Position data for elements and text:
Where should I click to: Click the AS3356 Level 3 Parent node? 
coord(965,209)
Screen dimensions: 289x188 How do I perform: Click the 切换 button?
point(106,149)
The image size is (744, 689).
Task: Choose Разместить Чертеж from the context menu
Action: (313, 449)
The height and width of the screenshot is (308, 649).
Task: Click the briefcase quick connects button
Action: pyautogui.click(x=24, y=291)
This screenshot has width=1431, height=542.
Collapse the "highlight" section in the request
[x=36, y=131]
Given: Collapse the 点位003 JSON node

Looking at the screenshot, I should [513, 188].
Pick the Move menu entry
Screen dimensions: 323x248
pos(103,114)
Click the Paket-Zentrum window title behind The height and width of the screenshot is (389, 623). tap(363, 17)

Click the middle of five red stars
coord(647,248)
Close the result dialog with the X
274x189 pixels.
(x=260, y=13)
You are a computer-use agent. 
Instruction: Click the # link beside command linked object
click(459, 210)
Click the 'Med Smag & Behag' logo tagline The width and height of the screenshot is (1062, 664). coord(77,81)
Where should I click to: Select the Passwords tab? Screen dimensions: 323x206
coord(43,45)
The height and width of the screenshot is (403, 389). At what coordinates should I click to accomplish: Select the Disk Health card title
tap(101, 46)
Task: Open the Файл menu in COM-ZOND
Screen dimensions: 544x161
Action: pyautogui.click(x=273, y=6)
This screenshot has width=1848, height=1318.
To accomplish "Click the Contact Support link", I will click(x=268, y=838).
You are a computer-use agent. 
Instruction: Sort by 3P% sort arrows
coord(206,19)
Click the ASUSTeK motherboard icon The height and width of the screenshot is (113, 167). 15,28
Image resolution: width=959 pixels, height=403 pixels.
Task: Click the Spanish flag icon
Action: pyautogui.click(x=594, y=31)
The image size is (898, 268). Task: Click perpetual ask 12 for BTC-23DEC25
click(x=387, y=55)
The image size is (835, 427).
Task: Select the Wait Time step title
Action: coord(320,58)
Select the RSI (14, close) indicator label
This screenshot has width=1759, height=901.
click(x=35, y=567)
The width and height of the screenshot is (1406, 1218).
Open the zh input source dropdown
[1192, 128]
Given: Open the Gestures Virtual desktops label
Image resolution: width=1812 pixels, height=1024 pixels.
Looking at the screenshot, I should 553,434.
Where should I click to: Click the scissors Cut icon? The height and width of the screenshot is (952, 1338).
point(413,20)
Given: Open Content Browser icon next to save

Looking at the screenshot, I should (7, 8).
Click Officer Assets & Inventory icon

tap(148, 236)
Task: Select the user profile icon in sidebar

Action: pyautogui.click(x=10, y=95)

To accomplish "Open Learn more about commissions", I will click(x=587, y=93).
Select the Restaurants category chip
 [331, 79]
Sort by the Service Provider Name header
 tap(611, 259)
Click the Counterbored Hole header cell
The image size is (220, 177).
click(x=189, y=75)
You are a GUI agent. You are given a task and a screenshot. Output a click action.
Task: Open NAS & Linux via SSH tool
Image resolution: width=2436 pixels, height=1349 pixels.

# [Exercise]
Reproduce all of the records above line for line, keeping every character unchanged.

# [Response to the exercise]
Where should I click to: Click the AS3356 Level 3 Parent node? 
coord(965,209)
Screen dimensions: 289x188 How do I perform: Click the 切换 button?
point(106,149)
The image size is (744, 689).
Task: Choose Разместить Чертеж from the context menu
Action: (313, 449)
The height and width of the screenshot is (308, 649).
Task: Click the briefcase quick connects button
Action: pyautogui.click(x=24, y=291)
This screenshot has width=1431, height=542.
Collapse the "highlight" section in the request
[x=36, y=131]
Given: Collapse the 点位003 JSON node

Looking at the screenshot, I should [513, 188].
Pick the Move menu entry
Screen dimensions: 323x248
pos(103,114)
Click the Paket-Zentrum window title behind The height and width of the screenshot is (389, 623). tap(363, 17)

Click the middle of five red stars
coord(647,248)
Close the result dialog with the X
274x189 pixels.
(x=260, y=13)
You are a computer-use agent. 
Instruction: Click the # link beside command linked object
click(459, 210)
Click the 'Med Smag & Behag' logo tagline The width and height of the screenshot is (1062, 664). coord(77,81)
Where should I click to: Select the Passwords tab? Screen dimensions: 323x206
coord(43,45)
The height and width of the screenshot is (403, 389). At what coordinates should I click to accomplish: Select the Disk Health card title
tap(101, 46)
Task: Open the Файл menu in COM-ZOND
Screen dimensions: 544x161
Action: pyautogui.click(x=273, y=6)
This screenshot has width=1848, height=1318.
To accomplish "Click the Contact Support link", I will click(x=268, y=838).
You are a computer-use agent. 
Instruction: Sort by 3P% sort arrows
coord(206,19)
Click the ASUSTeK motherboard icon The height and width of the screenshot is (113, 167). 15,28
Image resolution: width=959 pixels, height=403 pixels.
Task: Click the Spanish flag icon
Action: pyautogui.click(x=594, y=31)
The image size is (898, 268). Task: Click perpetual ask 12 for BTC-23DEC25
click(x=387, y=55)
The image size is (835, 427).
Task: Select the Wait Time step title
Action: coord(320,58)
Select the RSI (14, close) indicator label
This screenshot has width=1759, height=901.
click(x=35, y=567)
The width and height of the screenshot is (1406, 1218).
Open the zh input source dropdown
[1192, 128]
Given: Open the Gestures Virtual desktops label
Image resolution: width=1812 pixels, height=1024 pixels.
Looking at the screenshot, I should 553,434.
Where should I click to: Click the scissors Cut icon? The height and width of the screenshot is (952, 1338).
point(413,20)
Given: Open Content Browser icon next to save

Looking at the screenshot, I should (7, 8).
Click Officer Assets & Inventory icon

tap(148, 236)
Task: Select the user profile icon in sidebar

Action: pyautogui.click(x=10, y=95)

To accomplish "Open Learn more about commissions", I will click(x=587, y=93).
Select the Restaurants category chip
 [331, 79]
Sort by the Service Provider Name header
 tap(611, 259)
Click the Counterbored Hole header cell
The image size is (220, 177).
click(x=189, y=75)
You are a GUI agent. You are given a task and a screenshot. Output a click action.
Task: Open NAS & Linux via SSH tool
Image resolution: width=2436 pixels, height=1349 pixels.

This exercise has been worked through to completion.